Pada Perang Badar, ia tampil dalam
barisan penyerang di pihak kaum musyrik. Di Perang Uhud, ia mengepalai pasukan
panah yang dipersiapkan Quraiys untuk menghadapi kaum Muslimin.
Sebelum kedua pasukan itu bertempur,
terlebih dahulu seperti biasa diadakan duel. Abdurrahman maju ke depan
dan meminta lawan dari pihak Muslim. Maka bangkitlah ayahnya, Abu Bakar
Ash-Shiddiq, siap melayani tantangan anaknya.
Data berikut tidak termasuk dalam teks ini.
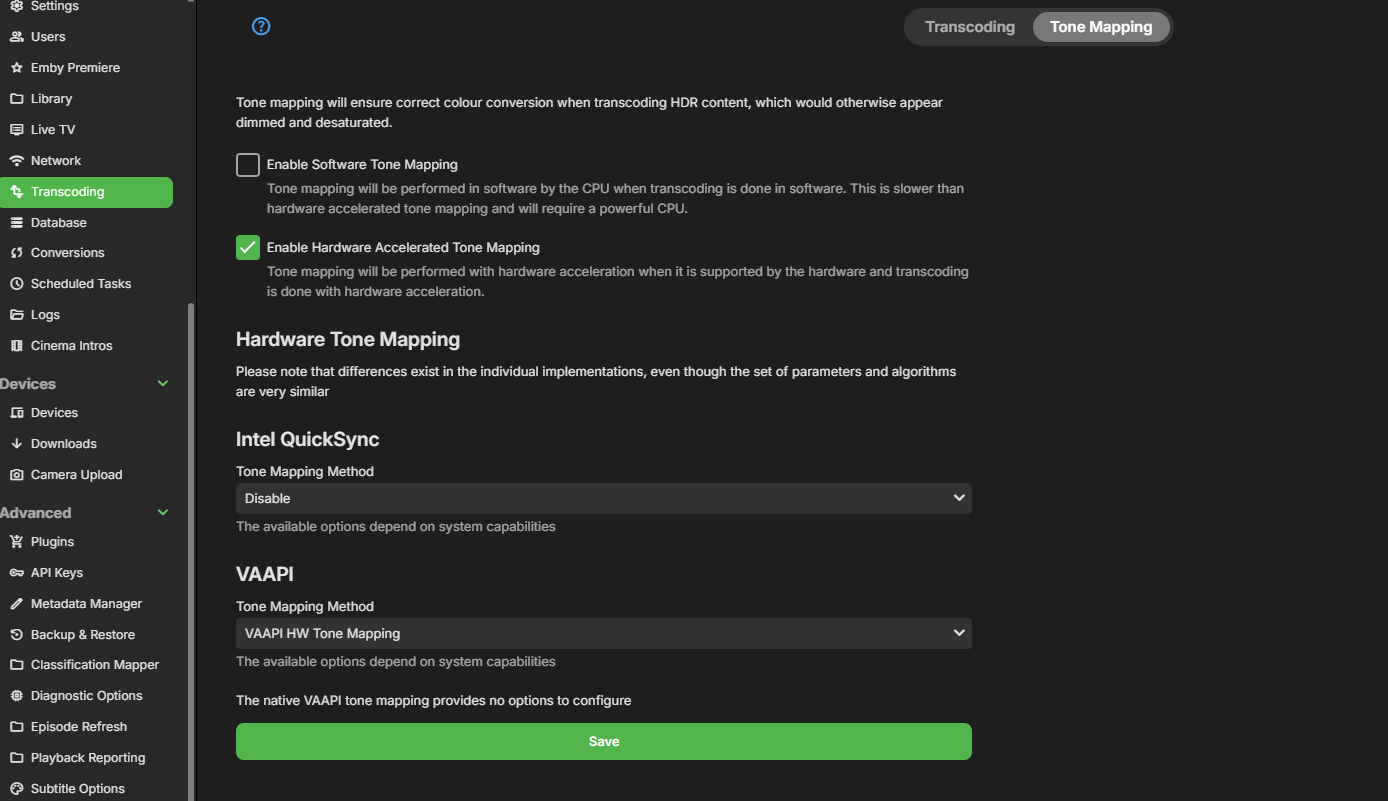Click the Live TV sidebar icon

tap(16, 130)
Namun Rasulullah SAW menahan
sahabatnya itu dan menghalanginya melakukan perang tanding melawan putranya
sendiri.
Walau bagaimanapun hormatnya Abdurrahman
kepada ayahnya, dan begitu percayanya ia akan kebesaran jiwa dan keluruhan budi
sang ayah, ia tak terpengaruh oleh keislaman Abu Bakar. Ia kokoh membela
berhala-berhala Quraiys. Orang-orang seperti ini, tidak buta akan kebenaran,
walaupun untuk mencapai hal itu diperlukan waktu yang lama.
Demikianlah, ketika Abdurrahman memeluk
Islam dan kembali ke pangkuan agama yang haq, maka bercahayalah wajah Abu Bakar
melihat putranya itu ketika menyatakan baiat kepada Rasulullah. Di waktu
kafirnya, ia adalah seorang yang jantan, maka sekarang di waktu Islamnya pun,
ia tetap jantan.
Sejak saat itu, Abdurrahman
berusaha sekuat tenaga untuk menyusul ketinggalan-ketinggalannya selama ini,
baik di jalan Allah maupun di jalan Rasulullah dan orang-orang Mukmin.
Pada masa Rasulullah dan para khalifah
sesudah beliau, Abdurrahman tak ketinggalan dalam mengambil bagian dalam
peperangan, dan tak pernah berpangku tangan dalam jihad.
Dalam Perang Yamamah yang terkenal itu,
jasanya amat besar. Keteguhan dan keberaniannya memiliki peran besar dalam
merebut kemenangan dari tentara Musailamah Al-Kadzab dan orang-orang yang
murtad. Bahkan dialah yang menghabisi riwayat Mahkam bin Thufail, yang menjadi
perencana bagi Musailamah. Dengan segala daya dan upaya ia berhasil mengepung
benteng pertahanan mereka yang strategis.
Di bawah naungan Islam, sifat-sifat
utama Abdurrahman bertambah tajam dan lebih menonjol. Kecintaan dan
keyakinannya serta kemauan yang teguh untuk mengikuti apa yang dianggapnya haq
dan benar, merupakan sari hidup dan permata kepribadiannya.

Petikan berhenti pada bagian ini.